NYPD Commissioner William Bratton says the so-called Ferguson

NYPD Commissioner William Bratton says the so-called Ferguson effect has caused police in New York City to be less proactive out of concern that they won't be protected from backlash. Here, he delivers an update on the fatal shooting of Officer Randolph Holder Wednesday, Oct. 21, 2015, at 1 Police Plaza. Credit: Bryan R. Smith

The so-called Ferguson effect has caused police in New York City and elsewhere to be less proactive out of concern that they won't be protected from backlash, NYPD Commissioner William Bratton said Friday.

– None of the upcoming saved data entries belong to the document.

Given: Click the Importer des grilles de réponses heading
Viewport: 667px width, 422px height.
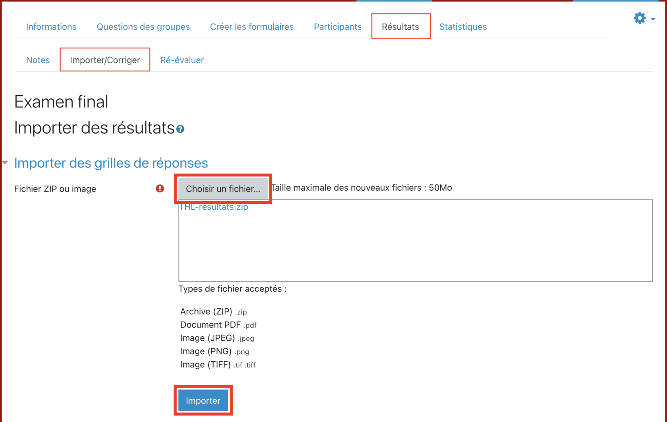Looking at the screenshot, I should [111, 163].
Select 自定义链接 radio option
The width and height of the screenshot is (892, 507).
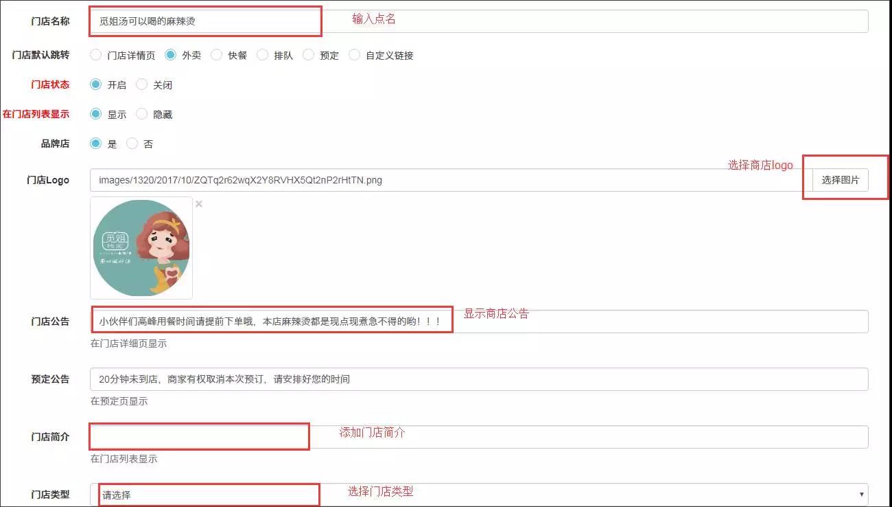click(x=354, y=55)
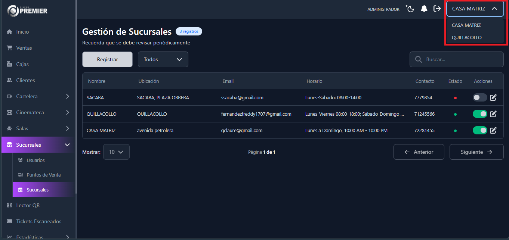Open Lector QR from sidebar
Image resolution: width=509 pixels, height=240 pixels.
[x=28, y=205]
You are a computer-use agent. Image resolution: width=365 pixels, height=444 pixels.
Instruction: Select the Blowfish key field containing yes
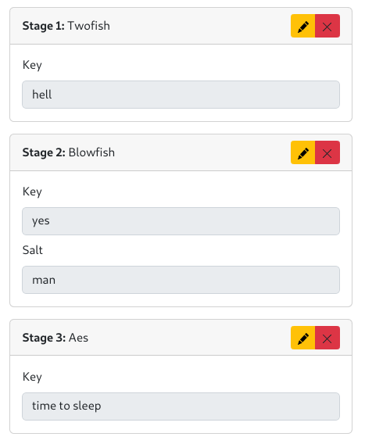[181, 221]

Speaking with reporters after a promotion ceremony at police headquarters at which a majority of new captain jobs went to minorities, Bratton said he concurred with comments made this week by FBI Director James Comey.

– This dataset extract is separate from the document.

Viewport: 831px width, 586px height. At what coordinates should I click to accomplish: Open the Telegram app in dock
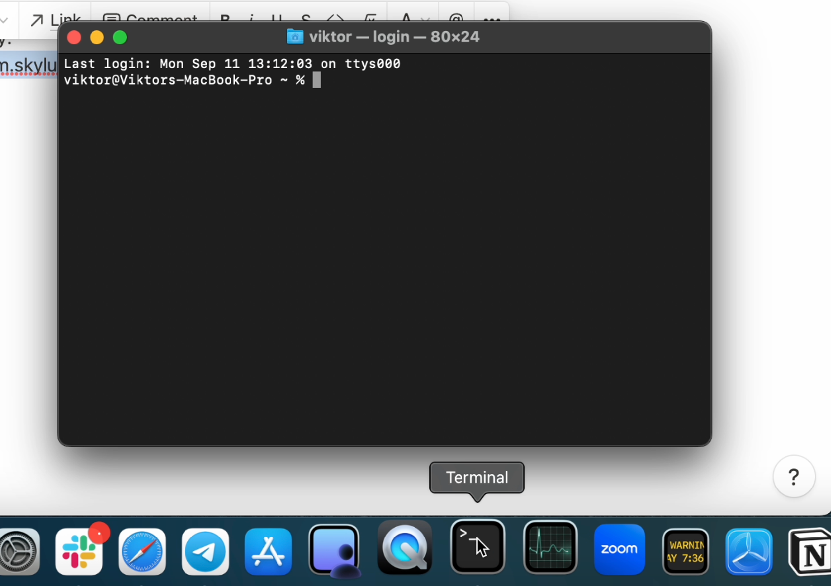[205, 551]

Comey, citing anecdotal evidence, said at a conference of police chiefs that a "chill wind" has affected cops who don't feel like getting out of their cars to fight crime.

Comey said cops worry about winding up on YouTube if they confront criminals. Some law enforcement experts refer to the disengagement of cops as the Ferguson effect, referring to the anti-police demonstrations, riots and invective that followed the August 2014 killing of Michael Brown by a cop in Ferguson, Missouri.

"I am a big fan of director Comey. His speech was fine, direct and solidly in position to lead America in a discussion on this issue, that needs to be discussed. And I am supportive of him, his earlier comments on the matters of race, his comments on his perceptions on what might be happening relative to crime increases many of our cities are experiencing," Bratton said.

Asked if he thought the Ferguson effect had influenced NYPD officers, Bratton said his cops pulled back after officers Rafael Ramos and Wenjian Liu were shot dead in December 2014.

"We clearly saw in this city that, after the murder of our two officers in December, that a significant decline in police self-generated activity for a period of time," Bratton said.

Bratton said that downward crime trends show cops are back to being proactive.

At the promotion ceremony, 10 of 17 new captains elevated, or 58.8 percent, were minorities, the highest such percentage in modern NYPD history, officials said. Bratton said the department draws its future inspectors and chiefs from the rank of captain.